> _TASK STATEMENT_
Send every record back word for word.

* * * * * * *

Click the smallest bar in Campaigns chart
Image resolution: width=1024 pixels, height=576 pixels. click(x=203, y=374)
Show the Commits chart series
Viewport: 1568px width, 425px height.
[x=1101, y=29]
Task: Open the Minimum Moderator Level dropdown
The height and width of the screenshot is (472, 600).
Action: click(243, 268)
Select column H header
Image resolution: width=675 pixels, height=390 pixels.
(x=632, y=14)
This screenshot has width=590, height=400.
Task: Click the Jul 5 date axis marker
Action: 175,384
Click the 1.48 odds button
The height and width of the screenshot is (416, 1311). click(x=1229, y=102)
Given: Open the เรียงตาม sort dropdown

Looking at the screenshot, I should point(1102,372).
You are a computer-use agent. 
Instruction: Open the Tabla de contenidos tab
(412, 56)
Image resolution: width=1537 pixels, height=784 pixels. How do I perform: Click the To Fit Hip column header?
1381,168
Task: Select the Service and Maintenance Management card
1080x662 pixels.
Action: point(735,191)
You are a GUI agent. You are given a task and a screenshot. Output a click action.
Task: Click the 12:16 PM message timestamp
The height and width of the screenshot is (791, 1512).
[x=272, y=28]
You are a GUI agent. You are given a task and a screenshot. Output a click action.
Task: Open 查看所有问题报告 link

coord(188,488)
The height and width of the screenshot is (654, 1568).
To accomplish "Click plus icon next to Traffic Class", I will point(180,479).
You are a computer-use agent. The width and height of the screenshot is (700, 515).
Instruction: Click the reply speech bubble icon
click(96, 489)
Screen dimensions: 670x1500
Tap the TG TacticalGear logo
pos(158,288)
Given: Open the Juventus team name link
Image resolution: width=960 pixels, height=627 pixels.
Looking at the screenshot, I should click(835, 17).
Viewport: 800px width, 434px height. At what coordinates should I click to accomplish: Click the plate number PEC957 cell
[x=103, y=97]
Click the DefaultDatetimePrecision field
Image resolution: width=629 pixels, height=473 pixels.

* * * * * * *

> _COMPLETED TASK_
Click the smallest bar in Campaigns chart
Image resolution: width=1024 pixels, height=576 pixels. click(x=203, y=374)
Show the Commits chart series
Viewport: 1568px width, 425px height.
[x=1101, y=29]
Task: Open the Minimum Moderator Level dropdown
The height and width of the screenshot is (472, 600).
Action: click(243, 268)
Select column H header
Image resolution: width=675 pixels, height=390 pixels.
(x=632, y=14)
This screenshot has width=590, height=400.
Task: Click the Jul 5 date axis marker
Action: 175,384
Click the 1.48 odds button
The height and width of the screenshot is (416, 1311). click(x=1229, y=102)
Given: Open the เรียงตาม sort dropdown

Looking at the screenshot, I should point(1102,372).
You are a computer-use agent. 
Instruction: Open the Tabla de contenidos tab
(412, 56)
Image resolution: width=1537 pixels, height=784 pixels. How do I perform: Click the To Fit Hip column header?
1381,168
Task: Select the Service and Maintenance Management card
1080x662 pixels.
Action: point(735,191)
You are a GUI agent. You are given a task and a screenshot. Output a click action.
Task: Click the 12:16 PM message timestamp
The height and width of the screenshot is (791, 1512).
[x=272, y=28]
You are a GUI agent. You are given a task and a screenshot. Output a click action.
Task: Open 查看所有问题报告 link

coord(188,488)
The height and width of the screenshot is (654, 1568).
To accomplish "Click plus icon next to Traffic Class", I will point(180,479).
You are a computer-use agent. The width and height of the screenshot is (700, 515).
Instruction: Click the reply speech bubble icon
click(96, 489)
Screen dimensions: 670x1500
Tap the TG TacticalGear logo
pos(158,288)
Given: Open the Juventus team name link
Image resolution: width=960 pixels, height=627 pixels.
Looking at the screenshot, I should click(835, 17).
Viewport: 800px width, 434px height. At what coordinates should I click to accomplish: Click the plate number PEC957 cell
[x=103, y=97]
Click the DefaultDatetimePrecision field
Image resolution: width=629 pixels, height=473 pixels.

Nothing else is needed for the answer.